Compared with placebo, intravenous immune globulin (IVIG) significantly improved symptoms in patients with active dermatomyositis, researchers report, but was associated with adverse events, including thromboembolism.
In the 16-week trial, 95 patients with active dermatomyositis were randomized to IVIG 2 g/kg or placebo every 4 weeks. Those receiving placebo and those on active therapy without confirmed clinical deterioration could enter an open-label extension phase for another 24 weeks. The primary end point was based on a Total Improvement Score (TIS; range, 1–100, higher scores better) reflecting the change in a core set of 6 measures of myositis activity over time.
Results showed: “At 16 weeks, 79% of the patients in the IVIG group (37 of 47) and 44% of those in the placebo group (21 of 48) had a TIS of at least 20 (difference, 35 percentage points; 95% confidence interval, 17 to 53; P <0.001). The results with respect to the secondary end points, including at least moderate improvement and major improvement, were generally in the same direction as the results of the primary end-point analysis, except for the change in creatine kinase level (an individual core measure of the TIS), which did not differ meaningfully between the two groups. Over 40 weeks, 282 treatment-related adverse events occurred in the IVIG group, including headache (in 42% of patients), pyrexia (in 19%), and nausea (in 16%). A total of 9 serious adverse events that were considered to be related to IVIG occurred, including 6 thromboembolic events.”

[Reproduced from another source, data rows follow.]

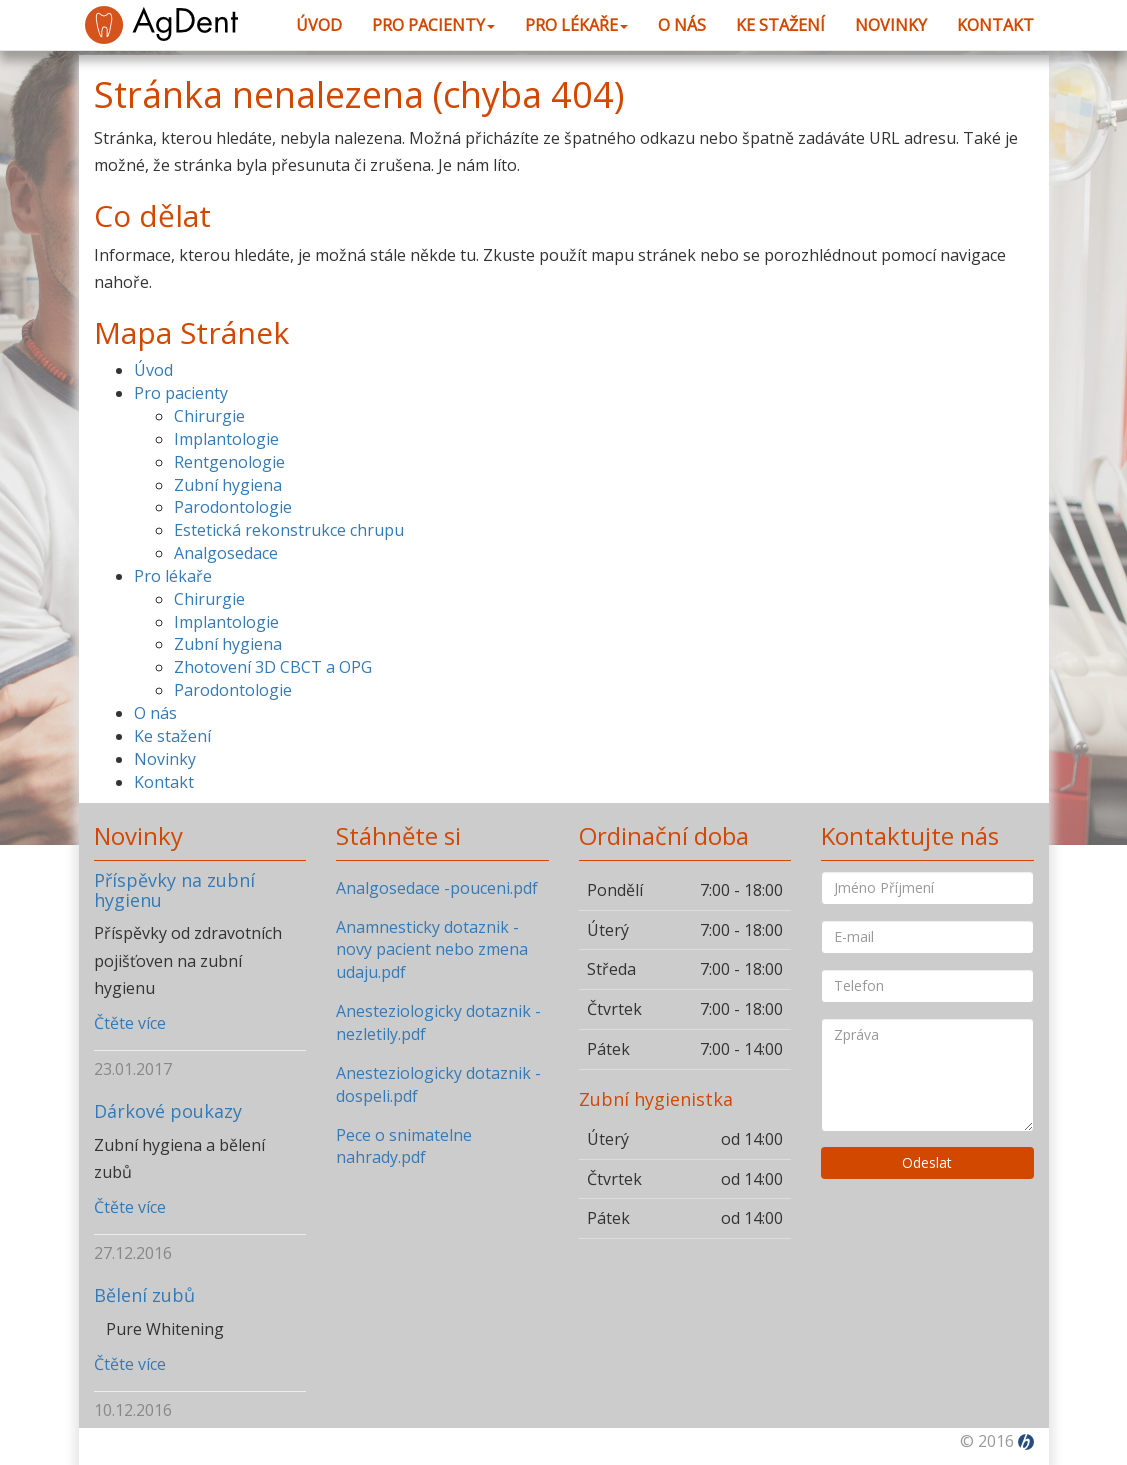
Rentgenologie (229, 462)
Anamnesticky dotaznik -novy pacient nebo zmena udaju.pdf (432, 950)
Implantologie (226, 439)
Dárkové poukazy (168, 1111)
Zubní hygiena (228, 485)
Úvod (319, 25)
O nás (682, 25)
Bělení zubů (144, 1295)
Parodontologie (233, 507)
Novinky (891, 25)
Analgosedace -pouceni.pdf (437, 888)
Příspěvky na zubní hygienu (174, 890)
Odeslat (927, 1162)
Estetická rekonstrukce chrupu (289, 530)
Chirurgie (209, 416)
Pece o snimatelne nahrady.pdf (404, 1146)
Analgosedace (226, 553)
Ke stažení (780, 25)
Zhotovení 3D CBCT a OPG (273, 667)
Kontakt (995, 25)
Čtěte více (130, 1023)
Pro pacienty (433, 25)
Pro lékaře (576, 25)
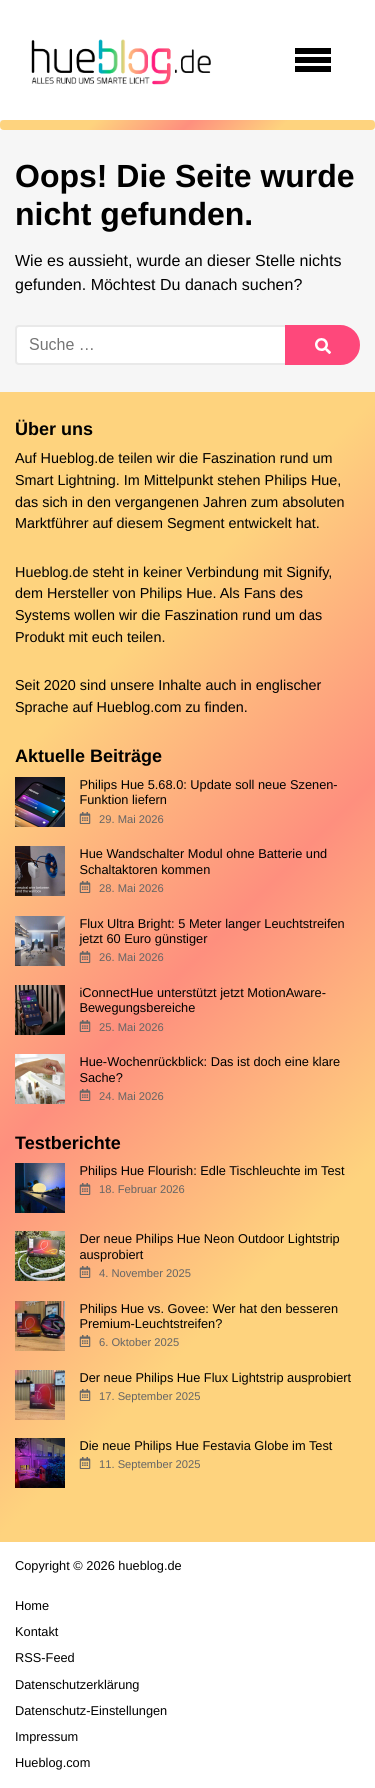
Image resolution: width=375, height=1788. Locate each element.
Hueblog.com (139, 708)
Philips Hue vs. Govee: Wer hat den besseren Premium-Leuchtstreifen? (208, 1316)
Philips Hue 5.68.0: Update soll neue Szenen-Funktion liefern (208, 792)
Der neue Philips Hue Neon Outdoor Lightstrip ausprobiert (209, 1246)
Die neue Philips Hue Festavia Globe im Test (205, 1445)
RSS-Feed (45, 1657)
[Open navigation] (313, 60)
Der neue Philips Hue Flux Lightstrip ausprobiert (215, 1377)
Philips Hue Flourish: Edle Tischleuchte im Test (211, 1170)
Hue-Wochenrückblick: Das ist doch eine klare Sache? (209, 1069)
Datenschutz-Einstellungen (91, 1710)
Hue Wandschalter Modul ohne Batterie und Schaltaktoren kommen (203, 861)
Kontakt (36, 1631)
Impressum (46, 1736)
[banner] (118, 60)
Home (32, 1605)
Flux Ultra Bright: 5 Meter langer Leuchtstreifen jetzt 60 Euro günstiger (211, 931)
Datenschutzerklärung (77, 1684)
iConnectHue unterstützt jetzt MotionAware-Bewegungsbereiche (202, 1000)
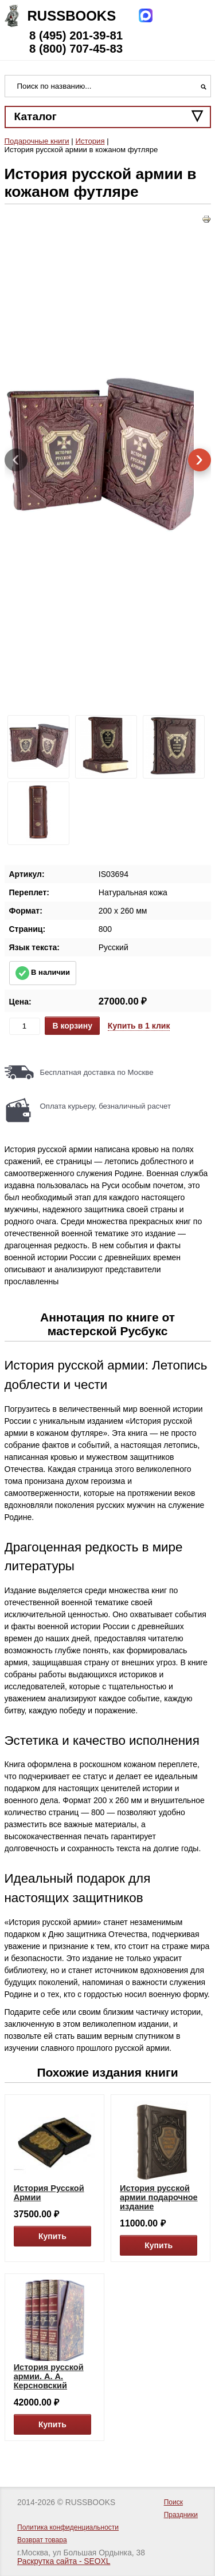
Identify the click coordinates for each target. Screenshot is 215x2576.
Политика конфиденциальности (68, 2527)
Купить (52, 2236)
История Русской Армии (49, 2193)
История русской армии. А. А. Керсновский (49, 2376)
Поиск (173, 2502)
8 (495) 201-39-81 (76, 35)
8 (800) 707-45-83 (76, 48)
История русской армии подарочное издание (159, 2197)
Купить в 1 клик (139, 1025)
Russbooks (72, 15)
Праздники (181, 2515)
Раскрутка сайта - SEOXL (63, 2561)
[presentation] (16, 459)
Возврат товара (42, 2540)
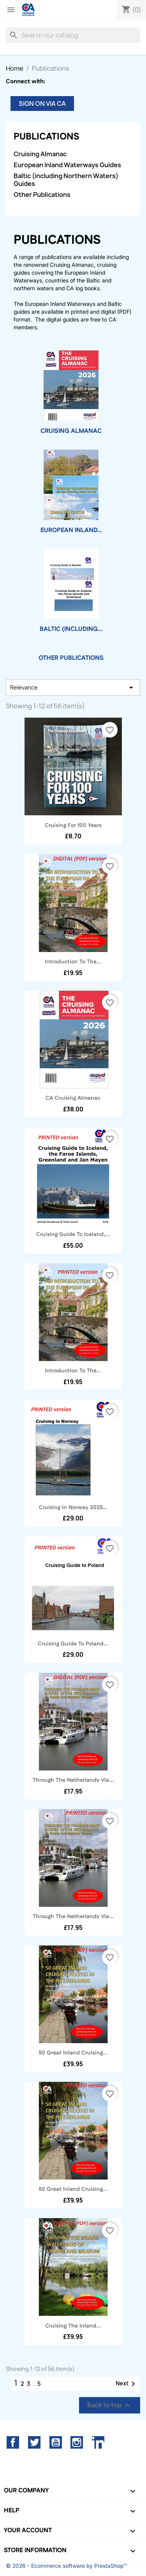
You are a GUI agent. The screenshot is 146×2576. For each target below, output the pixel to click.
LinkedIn (98, 2442)
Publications (46, 136)
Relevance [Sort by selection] (73, 687)
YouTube (55, 2442)
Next (127, 2383)
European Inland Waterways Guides (67, 165)
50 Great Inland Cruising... (73, 2053)
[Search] (73, 35)
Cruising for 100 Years (73, 825)
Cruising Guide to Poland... (73, 1644)
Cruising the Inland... (73, 2326)
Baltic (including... (71, 629)
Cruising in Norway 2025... (73, 1507)
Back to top (109, 2405)
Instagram (76, 2442)
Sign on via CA (42, 103)
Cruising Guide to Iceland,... (73, 1234)
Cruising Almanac (40, 154)
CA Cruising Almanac (73, 1098)
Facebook (13, 2442)
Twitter (34, 2442)
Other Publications (42, 195)
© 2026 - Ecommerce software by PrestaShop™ (66, 2565)
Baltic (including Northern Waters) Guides (66, 180)
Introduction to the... (73, 962)
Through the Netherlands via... (73, 1780)
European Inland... (71, 530)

Editorial: “In regard to future trials, 44% of the patients receiving placebo in the current trial met the primary end point of a response, defined as a [TIS] of at least 20, which indicates at least minimal improvement,” an editorialist writes. “Most of the core components of the TIS are subjective. Because of the high percentage of patients who had a response with placebo, large numbers of patients will be needed in future trials to show a significant difference between trial groups, or the primary end point would need to be set higher (e.g., a TIS of ≥40). The challenge of determining the appropriate sample size is compounded by the subtypes of dermatomyositis that are defined according to the presence of specific antibodies. It is fortunate that the difference in outcomes between the two trial groups was large enough to detect a benefit from IVIG. Finally, the TIS is probably an appropriate measure of disease activity in patients with typical dermatomyositis and in those with no or minimal muscle weakness, in whom rash and other extramuscular manifestations are present. However, it may not be as useful in patients with rash without muscle weakness (amyopathic dermatomyositis) or in those with immune-mediated necrotizing myositis who have no rash or other extramuscular manifestations. The FDA is currently mandating the use of this scoring system as the primary outcome measure in most trials involving patients with myositis, but one size may not fit all.”